Politics

The challenge of translating Lopez Obrador’s remarks into sign language

By Eduard Ribas i Admetlla

Mexico City, Jun 10 (EFE).- It’s possible that they don’t remember her, but all Mexicans at one time or another have seek Laura. Below and to the right, in a little box on their television screens, each morning she translates into sign language the remarks of President Andres Manuel Lopez Obrador, and often that is not an easy task.

“Hearing impaired people have to understand that he has a very particular way of talking, slower, more colloquial. We have to transmit that,” interpreter Laura Alvarez told EFE on Mexican National Sign Language Day on Thursday.

Before the sun has appeared through the windows of the National Palace, the president’s team of interpreters is using the last few minutes before dawn to get ready.

At 7 am, his meeting with his Cabinet concluded, the earliest-rising president in Mexico’s recent history fields questions from reporters during his so-called “morning sessions,” an event with an audience like a sports event.

There are about two million hearing impaired people in Mexico who would not be able to understand what the president – widely known as AMLO – is saying without Laura and her team.

“This is historic, to work the president’s conferences every day as if there were an interpreter,” she said while her colleague Vanessa translates AMLO’s remarks into sign language.

The president’s comments are translated into sign language in a small room adjacent to the site of the press conference. To get there, you have to go through a large unused kitchen in the National Palace.

There, the equipment consists of merely a green canvas covering the wall – a little frayed with the passage of time – two spotlights, a camera and a monitor, where the team members watch and listen to the president so they can interpret into sign language his every word.

“Perhaps the biggest challenge is that we have to be here at 6:30 am,” joked Laura, 32, in her soft voice.

It is prohibited for a team member to interpret for more than 20 consecutive minutes, but that’s not time enough for this slow-talking president to cover much ground in the press conferences that often last two hours.

But Laura and another colleague take turns signing during the morning session. While one rests on a sofa, the other gestures in front of the camera.

“It’s a language that’s really made up of gestures, very visual and physical. Many people think that the hands are the most important part but it’s the gestures and the facial expressions,” Laura said. There are even people who have come to think that the interpreters are making fun of the president with their gestures.

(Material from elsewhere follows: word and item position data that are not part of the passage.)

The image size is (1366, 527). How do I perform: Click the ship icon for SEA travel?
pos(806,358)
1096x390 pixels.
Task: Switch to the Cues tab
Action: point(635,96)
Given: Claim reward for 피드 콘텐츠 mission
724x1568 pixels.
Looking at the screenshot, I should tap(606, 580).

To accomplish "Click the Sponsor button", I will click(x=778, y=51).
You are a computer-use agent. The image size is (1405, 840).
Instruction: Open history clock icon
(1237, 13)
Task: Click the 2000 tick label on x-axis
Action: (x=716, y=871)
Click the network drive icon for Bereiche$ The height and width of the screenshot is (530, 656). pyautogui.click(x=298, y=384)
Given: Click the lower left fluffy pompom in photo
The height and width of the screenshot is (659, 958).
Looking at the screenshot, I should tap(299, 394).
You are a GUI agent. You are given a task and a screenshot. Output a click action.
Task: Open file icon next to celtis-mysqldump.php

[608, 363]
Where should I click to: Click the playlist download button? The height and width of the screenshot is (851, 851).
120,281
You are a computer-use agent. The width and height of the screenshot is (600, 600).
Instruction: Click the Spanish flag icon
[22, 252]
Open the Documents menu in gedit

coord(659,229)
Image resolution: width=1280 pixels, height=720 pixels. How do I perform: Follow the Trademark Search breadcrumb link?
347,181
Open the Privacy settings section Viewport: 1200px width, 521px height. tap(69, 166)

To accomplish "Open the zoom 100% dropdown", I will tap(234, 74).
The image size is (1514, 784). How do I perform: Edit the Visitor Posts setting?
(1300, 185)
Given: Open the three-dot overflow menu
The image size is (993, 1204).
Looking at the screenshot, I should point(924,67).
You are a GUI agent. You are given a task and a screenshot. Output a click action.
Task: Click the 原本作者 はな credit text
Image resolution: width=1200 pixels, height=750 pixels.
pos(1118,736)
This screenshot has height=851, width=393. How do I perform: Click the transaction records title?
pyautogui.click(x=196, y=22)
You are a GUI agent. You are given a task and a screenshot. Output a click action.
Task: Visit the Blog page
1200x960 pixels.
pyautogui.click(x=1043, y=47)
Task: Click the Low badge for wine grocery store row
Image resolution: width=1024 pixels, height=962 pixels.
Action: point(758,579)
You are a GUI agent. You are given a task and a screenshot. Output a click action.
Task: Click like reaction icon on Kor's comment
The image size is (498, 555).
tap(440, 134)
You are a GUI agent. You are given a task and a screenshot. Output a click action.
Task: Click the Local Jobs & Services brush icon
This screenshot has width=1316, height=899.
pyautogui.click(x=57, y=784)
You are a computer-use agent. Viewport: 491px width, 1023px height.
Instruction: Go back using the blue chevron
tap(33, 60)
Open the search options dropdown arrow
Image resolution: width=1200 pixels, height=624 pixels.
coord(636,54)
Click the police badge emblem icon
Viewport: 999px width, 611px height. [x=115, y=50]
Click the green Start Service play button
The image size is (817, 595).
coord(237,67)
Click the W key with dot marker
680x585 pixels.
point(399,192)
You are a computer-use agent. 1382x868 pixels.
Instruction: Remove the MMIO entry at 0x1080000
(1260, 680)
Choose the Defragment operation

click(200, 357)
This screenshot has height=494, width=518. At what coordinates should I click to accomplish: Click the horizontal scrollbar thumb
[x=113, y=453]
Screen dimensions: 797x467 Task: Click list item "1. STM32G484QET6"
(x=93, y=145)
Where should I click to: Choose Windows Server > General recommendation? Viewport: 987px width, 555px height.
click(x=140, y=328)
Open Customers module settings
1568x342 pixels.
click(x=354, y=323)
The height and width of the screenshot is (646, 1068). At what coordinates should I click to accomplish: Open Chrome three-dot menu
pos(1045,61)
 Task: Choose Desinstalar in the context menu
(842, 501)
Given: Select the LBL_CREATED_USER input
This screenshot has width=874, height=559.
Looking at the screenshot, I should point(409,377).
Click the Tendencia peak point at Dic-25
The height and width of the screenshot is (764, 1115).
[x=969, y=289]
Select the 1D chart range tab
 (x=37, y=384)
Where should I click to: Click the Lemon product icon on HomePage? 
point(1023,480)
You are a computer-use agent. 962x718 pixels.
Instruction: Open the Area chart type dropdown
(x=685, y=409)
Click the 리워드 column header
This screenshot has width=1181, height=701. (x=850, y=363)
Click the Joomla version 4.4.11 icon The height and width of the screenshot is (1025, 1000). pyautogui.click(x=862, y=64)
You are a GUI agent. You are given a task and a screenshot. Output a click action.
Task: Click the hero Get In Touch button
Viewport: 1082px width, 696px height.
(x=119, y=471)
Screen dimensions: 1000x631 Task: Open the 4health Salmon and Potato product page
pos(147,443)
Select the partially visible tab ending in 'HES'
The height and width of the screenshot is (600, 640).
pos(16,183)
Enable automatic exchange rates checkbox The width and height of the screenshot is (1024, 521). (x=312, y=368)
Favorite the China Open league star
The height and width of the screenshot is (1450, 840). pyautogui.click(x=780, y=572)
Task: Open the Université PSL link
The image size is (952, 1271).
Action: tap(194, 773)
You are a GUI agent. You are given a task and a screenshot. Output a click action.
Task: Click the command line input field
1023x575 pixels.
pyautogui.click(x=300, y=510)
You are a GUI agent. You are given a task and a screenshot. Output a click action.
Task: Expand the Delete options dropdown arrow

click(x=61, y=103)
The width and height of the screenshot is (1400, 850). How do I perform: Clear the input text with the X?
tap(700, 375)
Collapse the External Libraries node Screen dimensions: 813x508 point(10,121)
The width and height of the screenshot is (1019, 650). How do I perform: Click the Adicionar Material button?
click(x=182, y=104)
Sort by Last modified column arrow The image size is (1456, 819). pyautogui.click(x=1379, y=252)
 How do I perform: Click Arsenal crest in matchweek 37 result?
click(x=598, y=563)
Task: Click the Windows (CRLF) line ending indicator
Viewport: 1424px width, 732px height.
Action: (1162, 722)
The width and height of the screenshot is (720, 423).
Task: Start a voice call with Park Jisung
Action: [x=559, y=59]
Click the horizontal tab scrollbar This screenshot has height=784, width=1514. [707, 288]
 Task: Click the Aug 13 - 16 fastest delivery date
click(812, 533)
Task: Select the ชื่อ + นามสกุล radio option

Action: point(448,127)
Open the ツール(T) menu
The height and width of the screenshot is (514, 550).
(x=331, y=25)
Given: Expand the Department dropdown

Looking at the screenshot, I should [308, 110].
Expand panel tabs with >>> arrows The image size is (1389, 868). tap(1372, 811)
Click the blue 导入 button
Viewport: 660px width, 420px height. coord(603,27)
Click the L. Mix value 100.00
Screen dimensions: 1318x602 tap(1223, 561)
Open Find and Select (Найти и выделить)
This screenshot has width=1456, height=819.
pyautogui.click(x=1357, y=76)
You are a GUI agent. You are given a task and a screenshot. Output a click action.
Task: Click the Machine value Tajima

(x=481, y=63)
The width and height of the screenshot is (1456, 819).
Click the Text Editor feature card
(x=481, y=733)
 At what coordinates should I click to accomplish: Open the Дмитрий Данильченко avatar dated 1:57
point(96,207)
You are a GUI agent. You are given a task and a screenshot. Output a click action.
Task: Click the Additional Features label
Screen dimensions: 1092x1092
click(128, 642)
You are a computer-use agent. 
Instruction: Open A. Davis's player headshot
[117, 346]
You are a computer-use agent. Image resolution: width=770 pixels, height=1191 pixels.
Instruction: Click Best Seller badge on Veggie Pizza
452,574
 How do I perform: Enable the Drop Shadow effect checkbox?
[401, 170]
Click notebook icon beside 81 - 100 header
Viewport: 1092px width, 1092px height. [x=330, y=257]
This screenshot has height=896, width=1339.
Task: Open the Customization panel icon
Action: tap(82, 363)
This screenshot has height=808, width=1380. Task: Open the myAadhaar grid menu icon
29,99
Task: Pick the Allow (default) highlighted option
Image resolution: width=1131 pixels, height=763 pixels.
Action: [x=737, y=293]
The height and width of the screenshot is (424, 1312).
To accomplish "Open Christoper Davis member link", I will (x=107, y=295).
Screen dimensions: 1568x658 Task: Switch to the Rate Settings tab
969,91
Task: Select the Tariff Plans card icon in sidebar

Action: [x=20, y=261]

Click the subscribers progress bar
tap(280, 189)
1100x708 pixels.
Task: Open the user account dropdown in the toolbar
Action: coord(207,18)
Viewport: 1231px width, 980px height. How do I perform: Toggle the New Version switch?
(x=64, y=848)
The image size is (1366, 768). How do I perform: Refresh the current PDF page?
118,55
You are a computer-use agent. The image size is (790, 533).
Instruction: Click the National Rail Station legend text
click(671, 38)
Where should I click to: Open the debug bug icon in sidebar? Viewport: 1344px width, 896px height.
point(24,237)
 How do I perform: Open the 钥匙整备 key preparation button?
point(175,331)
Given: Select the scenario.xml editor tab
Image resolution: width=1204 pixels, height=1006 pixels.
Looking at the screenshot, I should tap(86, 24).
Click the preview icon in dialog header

Laura has worked with many politicians, but on the very day that Lopez Obrador took office she knew that something would be different now. “This way of communicating is a huge change from what we were used to,” she said.

“It was a challenge to communicate to hearing impaired people that the president uses lots of sayings, proverbs and traditional words for which there are no signs and you have to see the sense of what he wants to say,” she added.

During his inaugural address, for example, the sexagenarian AMLO retrieved from his trunk of memories the expression “me canso ganso” (the goose gets tired), a colloquialism that means something like “accepting a challenge.”

Some people were expecting – or hoping to see – the interpreter imitate a duck, but that didn’t happen because sign language can be used to interpret sayings like that.

The same thing happens with certain remarks that the president repeats endlessly, like “mi pecho no es bodega” (literally “my chest is not a storeroom,” or “I’m not keeping any secrets”), “este gallo quiere maiz” (“this rooster wants corn,” or “he needs a bribe”) and many others.

“They are concepts that are not commonplace” and sometimes Laura and her colleagues have to look them up on Google. In spite of all this, however, she has never found herself stymied in quickly searching for a way to translate a certain odd or colorful remark.

“No, his way of speaking is very clear. Other officials who speak too fast are much more work for us,” she said, without naming any names.